2. Les crédits du CAS vont augmenter très fortement, de 57,2 %, en 2019 pour atteindre 610 millions d'euros . Si les crédits destinés aux bonus (soit 264 millions d'euros ) seront stables, les crédits destinés à la prime à la conversion (soit 346 millions d'euros ) augmenteront de 183,6 % . Cette hausse est financée par un nouveau durcissement du malus automobile .

3. Les conditions d'attribution du bonus automobile, qui avait été recentré sur les véhicules électriques en 2018, resteront les mêmes en 2019, l'objectif étant de soutenir l'achat de 40 000 véhicules électriques . Les aides à l'achat d'un vélo à assistance électrique (VAE) , qui présentaient des effets d'aubaine avec 282 356 bonus distribués en 2017 pour un coût de 47 millions d'euros ont été considérablement resserrées, si bien que 1 500 aides seulement devraient être attribuées en 2018.

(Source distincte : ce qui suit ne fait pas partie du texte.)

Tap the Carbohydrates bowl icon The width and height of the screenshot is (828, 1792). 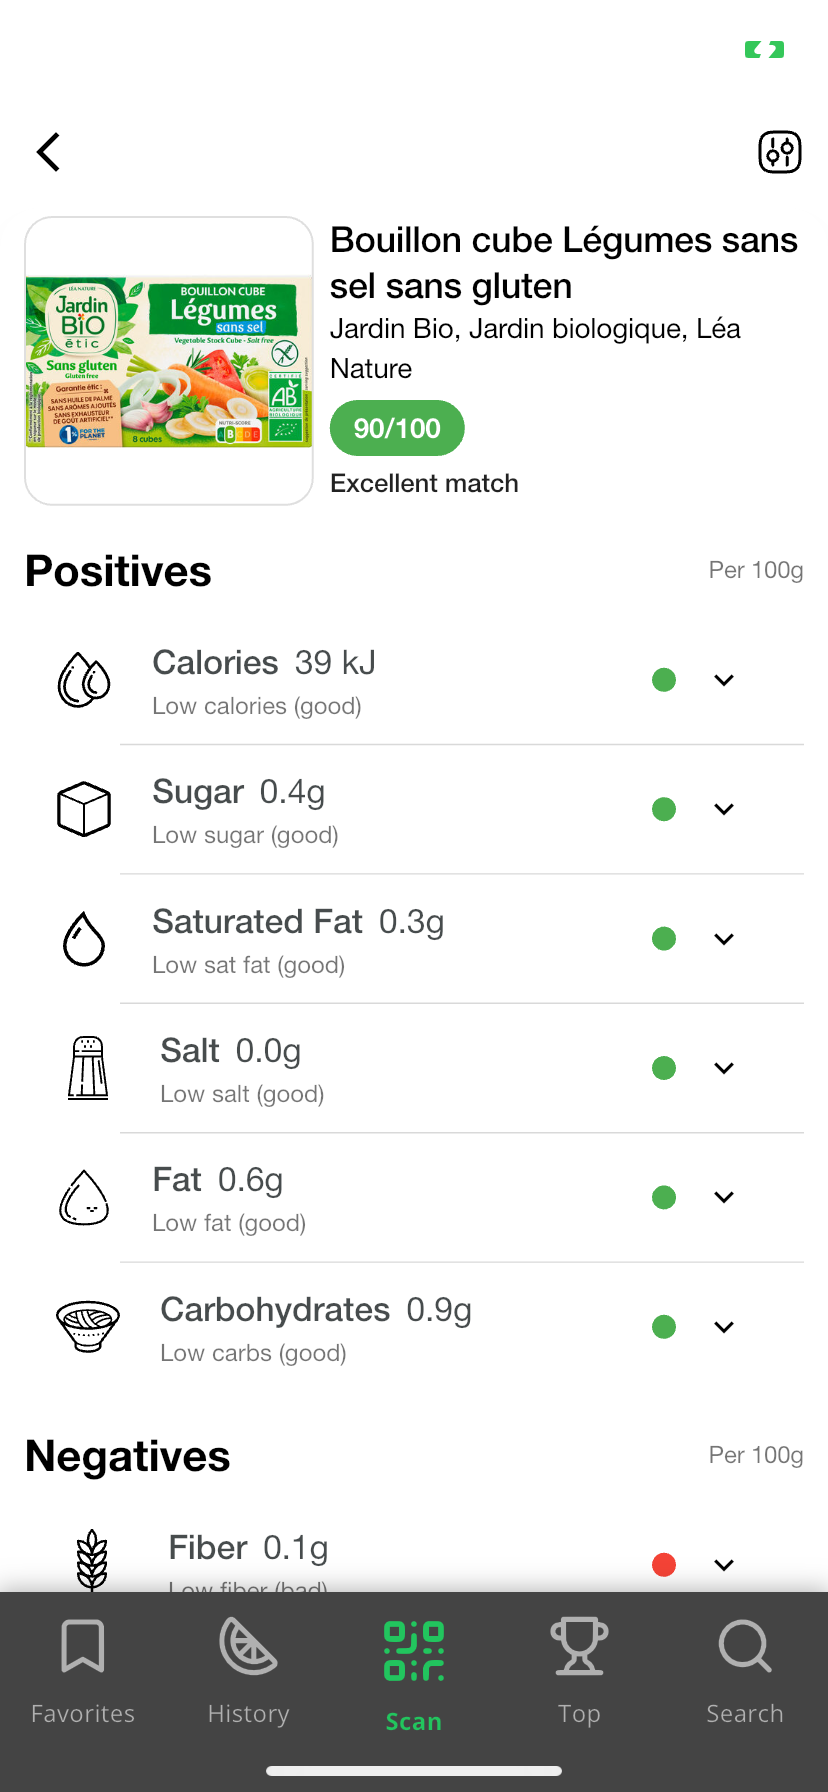[x=88, y=1326]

4. Alors que le Gouvernement avait prévu de distribuer 100 000 primes à la conversion en 2018, le succès du dispositif a été beaucoup plus important que prévu avec 300 000 demandes d'aides enregistrées . Les recettes du malus, beaucoup plus dynamiques que prévues en raison d'une hausse très forte des immatriculations , notamment de véhicules polluants, permettront de les financer .

5. Confronté à la colère de nos compatriotes pénalisés par l'augmentation des prix des carburants , le Gouvernement a annoncé qu'il prévoyait désormais de distribuer 1 million de primes à la conversion sur la durée du quinquennat contre 500 000 précédemment , dont au moins 200 000 en 2019.

6. Le montant de la prime à la conversion va passer de 2000 euros à 4 000 euros pour les ménages appartenant aux premiers déciles de revenus , ce qui représentera un coût de 150 millions d'euros . 100 millions d'euros financeront les primes à la conversion accessibles aux automobilistes effectuant un trajet travail-domicile supérieur à 60 kilomètres aller et retour par jour . Ces deux mesures sont positives , même si elles ne sont pas encore suffisantes .

Au 10 octobre 2018, date limite fixée par la LOLF, 78 % des réponses au questionnaire budgétaire étaient parvenues à votre rapporteur spécial.